Joe’s endorsement is apparently quite the coup. He says more than 200 politicians have asked for support this year, but so far, he’s only backed five. “I need to talk to candidates before I endorse,” he told me afterwards, explaining that his bar is pretty high. “We have a series of conversations – 20 to 30 minute conversations – and I grill them. I ask them questions about energy, education – make sure they’re straight.” Wurzelbacher says he also vets candidates online.
So why Rohrer? He says they share many of the same values – the Second Amendment, states’ independence, “integrity, honesty.” Plus, “Sam is really favored amongst the tea parties. It takes a lot for them to get behind an individual.”
Wurzelbacher touched on several different points during his speech, and many of them were surprising. He said he doesn’t support Sarah Palin anymore. Why? Because she’s backing John McCain’s re-election effort. “John McCain is no public servant,” he told the room, calling the 2008 Republican nominee a career politician.
I pointed out he’d just be plain old Sam Wurzelbacher of Ohio — Joe the Plumber wouldn’t exist — without McCain. His response was blunt. “I don’t owe him s—. He really screwed my life up, is how I look at it.”
Wurzelbacher said, “McCain was trying to use me. I happened to be the face of middle Americans. It was a ploy.”
So why’s he still milking the Joe the Plumber image, appearing at conservative events across the country? Wurzelbacher says it’s his duty to take advantage of the platform he’s been given. He wants to talk up the issues he cares about, and encourage the grassroots tea party movement.

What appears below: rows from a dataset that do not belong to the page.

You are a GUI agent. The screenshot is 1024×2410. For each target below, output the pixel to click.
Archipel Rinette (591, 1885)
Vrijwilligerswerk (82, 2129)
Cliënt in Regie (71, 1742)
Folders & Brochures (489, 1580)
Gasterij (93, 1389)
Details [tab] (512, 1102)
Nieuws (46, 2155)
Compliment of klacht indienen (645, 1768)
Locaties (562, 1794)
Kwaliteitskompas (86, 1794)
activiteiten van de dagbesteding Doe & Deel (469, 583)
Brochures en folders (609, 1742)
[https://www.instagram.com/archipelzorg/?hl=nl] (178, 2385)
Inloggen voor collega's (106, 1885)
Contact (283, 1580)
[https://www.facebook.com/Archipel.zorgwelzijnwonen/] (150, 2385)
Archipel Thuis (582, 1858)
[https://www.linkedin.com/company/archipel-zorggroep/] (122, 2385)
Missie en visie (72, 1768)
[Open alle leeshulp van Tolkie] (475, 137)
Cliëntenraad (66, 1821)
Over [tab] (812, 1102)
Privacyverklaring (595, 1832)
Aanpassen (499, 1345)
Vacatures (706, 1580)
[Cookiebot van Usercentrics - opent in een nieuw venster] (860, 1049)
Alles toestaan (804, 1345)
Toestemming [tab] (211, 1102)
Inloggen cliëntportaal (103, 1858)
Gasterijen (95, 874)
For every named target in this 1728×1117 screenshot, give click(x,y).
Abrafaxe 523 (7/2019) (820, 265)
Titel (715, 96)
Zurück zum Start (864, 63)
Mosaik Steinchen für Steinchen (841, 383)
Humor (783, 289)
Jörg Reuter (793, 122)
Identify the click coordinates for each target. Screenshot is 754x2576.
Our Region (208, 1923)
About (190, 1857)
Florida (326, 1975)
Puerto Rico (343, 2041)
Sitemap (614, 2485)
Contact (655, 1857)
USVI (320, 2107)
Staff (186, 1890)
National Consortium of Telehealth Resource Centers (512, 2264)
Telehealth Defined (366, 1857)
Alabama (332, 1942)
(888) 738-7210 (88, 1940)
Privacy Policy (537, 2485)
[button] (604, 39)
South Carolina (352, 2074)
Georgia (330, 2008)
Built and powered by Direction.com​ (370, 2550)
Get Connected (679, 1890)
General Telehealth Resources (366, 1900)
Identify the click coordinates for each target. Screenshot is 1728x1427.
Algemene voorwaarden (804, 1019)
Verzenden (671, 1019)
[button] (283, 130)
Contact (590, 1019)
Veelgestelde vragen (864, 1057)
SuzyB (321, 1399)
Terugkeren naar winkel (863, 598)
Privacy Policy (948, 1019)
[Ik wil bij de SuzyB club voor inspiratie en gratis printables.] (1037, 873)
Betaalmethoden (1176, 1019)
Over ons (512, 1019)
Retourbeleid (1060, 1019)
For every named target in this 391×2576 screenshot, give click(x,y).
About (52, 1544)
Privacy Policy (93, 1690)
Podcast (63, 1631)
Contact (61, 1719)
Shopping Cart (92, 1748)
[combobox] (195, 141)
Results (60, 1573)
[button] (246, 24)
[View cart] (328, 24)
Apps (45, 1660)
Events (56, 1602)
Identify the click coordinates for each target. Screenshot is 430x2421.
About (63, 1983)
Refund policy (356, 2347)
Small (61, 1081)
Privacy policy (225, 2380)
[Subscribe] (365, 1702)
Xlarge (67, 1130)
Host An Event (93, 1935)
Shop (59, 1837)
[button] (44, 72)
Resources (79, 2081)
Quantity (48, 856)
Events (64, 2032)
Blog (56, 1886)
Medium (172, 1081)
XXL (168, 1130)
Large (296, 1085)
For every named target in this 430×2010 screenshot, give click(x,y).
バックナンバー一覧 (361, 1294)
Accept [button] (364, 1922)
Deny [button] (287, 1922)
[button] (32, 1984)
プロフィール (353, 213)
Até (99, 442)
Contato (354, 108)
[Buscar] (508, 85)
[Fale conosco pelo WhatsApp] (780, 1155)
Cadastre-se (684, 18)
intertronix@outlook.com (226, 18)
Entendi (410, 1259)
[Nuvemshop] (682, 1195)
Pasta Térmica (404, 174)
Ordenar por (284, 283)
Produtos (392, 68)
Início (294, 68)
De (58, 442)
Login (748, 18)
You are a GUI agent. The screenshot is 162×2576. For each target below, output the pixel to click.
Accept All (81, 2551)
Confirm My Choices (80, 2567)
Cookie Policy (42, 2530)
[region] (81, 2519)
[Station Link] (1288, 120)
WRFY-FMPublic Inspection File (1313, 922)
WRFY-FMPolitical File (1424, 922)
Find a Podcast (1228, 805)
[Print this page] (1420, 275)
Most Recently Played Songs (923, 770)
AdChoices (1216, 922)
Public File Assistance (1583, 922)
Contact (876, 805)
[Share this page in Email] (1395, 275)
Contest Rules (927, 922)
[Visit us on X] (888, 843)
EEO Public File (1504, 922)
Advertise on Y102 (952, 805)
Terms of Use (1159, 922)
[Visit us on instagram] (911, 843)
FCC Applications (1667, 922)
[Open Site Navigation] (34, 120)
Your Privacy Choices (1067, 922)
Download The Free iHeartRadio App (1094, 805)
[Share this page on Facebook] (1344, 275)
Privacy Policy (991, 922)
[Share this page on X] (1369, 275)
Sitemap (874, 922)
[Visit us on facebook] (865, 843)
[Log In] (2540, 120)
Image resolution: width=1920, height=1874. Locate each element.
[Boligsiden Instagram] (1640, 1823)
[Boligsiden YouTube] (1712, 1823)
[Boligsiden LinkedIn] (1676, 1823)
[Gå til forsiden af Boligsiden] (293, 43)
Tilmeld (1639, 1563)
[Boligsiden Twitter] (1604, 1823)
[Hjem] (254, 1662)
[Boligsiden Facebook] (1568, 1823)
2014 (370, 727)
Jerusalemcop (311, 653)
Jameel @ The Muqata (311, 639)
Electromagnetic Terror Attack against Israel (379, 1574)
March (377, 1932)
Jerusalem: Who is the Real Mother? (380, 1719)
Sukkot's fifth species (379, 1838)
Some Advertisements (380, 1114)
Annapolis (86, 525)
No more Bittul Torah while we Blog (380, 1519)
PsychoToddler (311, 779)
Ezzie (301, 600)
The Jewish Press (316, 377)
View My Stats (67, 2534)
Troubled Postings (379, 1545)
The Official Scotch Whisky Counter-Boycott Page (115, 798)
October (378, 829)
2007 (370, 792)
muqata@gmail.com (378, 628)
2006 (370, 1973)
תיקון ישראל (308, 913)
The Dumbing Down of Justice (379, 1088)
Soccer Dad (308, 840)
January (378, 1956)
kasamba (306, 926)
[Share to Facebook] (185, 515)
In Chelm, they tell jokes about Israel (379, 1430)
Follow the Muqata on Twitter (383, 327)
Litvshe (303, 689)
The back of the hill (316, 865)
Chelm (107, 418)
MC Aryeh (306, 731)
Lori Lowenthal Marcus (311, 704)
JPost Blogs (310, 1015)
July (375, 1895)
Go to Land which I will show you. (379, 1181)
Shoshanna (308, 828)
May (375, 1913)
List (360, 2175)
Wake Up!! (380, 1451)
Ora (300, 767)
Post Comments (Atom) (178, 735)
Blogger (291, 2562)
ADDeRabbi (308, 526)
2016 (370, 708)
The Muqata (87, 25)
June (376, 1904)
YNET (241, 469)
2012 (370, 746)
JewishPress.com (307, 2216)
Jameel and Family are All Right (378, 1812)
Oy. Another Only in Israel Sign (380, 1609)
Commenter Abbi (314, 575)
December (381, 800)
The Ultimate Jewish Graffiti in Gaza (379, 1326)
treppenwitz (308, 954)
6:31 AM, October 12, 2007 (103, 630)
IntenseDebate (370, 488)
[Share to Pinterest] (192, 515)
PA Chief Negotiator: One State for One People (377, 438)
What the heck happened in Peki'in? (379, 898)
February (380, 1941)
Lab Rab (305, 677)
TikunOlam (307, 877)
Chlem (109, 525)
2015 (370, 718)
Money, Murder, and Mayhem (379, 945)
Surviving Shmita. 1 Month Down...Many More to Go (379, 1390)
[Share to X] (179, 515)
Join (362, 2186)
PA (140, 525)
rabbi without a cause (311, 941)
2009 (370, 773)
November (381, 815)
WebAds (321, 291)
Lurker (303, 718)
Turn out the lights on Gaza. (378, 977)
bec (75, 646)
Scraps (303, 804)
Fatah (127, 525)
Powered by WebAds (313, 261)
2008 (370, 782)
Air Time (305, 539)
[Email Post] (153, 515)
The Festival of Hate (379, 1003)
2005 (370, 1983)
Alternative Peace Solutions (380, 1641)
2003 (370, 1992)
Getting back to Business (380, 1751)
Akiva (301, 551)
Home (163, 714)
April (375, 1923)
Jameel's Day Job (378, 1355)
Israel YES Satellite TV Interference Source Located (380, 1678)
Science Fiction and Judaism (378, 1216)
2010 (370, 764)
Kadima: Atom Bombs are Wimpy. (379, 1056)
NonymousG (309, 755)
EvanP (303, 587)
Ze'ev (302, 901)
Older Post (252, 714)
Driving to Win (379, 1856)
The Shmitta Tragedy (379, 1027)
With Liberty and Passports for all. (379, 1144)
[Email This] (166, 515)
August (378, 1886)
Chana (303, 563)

Wurzelbacher also told the room to lay off the extreme personal attacks on President Obama. He said people who question whether Obama was born in the United States or compare him to Hitler “belittle and set back” the conservative movement. “The birthers, the truthers — if people are trying to bunch them [with tea partiers], that would kill us. That just pushes away Democrats and independents who might come out for our cause otherwise.” He said he actually likes Obama, in some ways. “I think his ideology is un-American, but he’s one of the more honest politicians. At least he told us what he wanted to do.”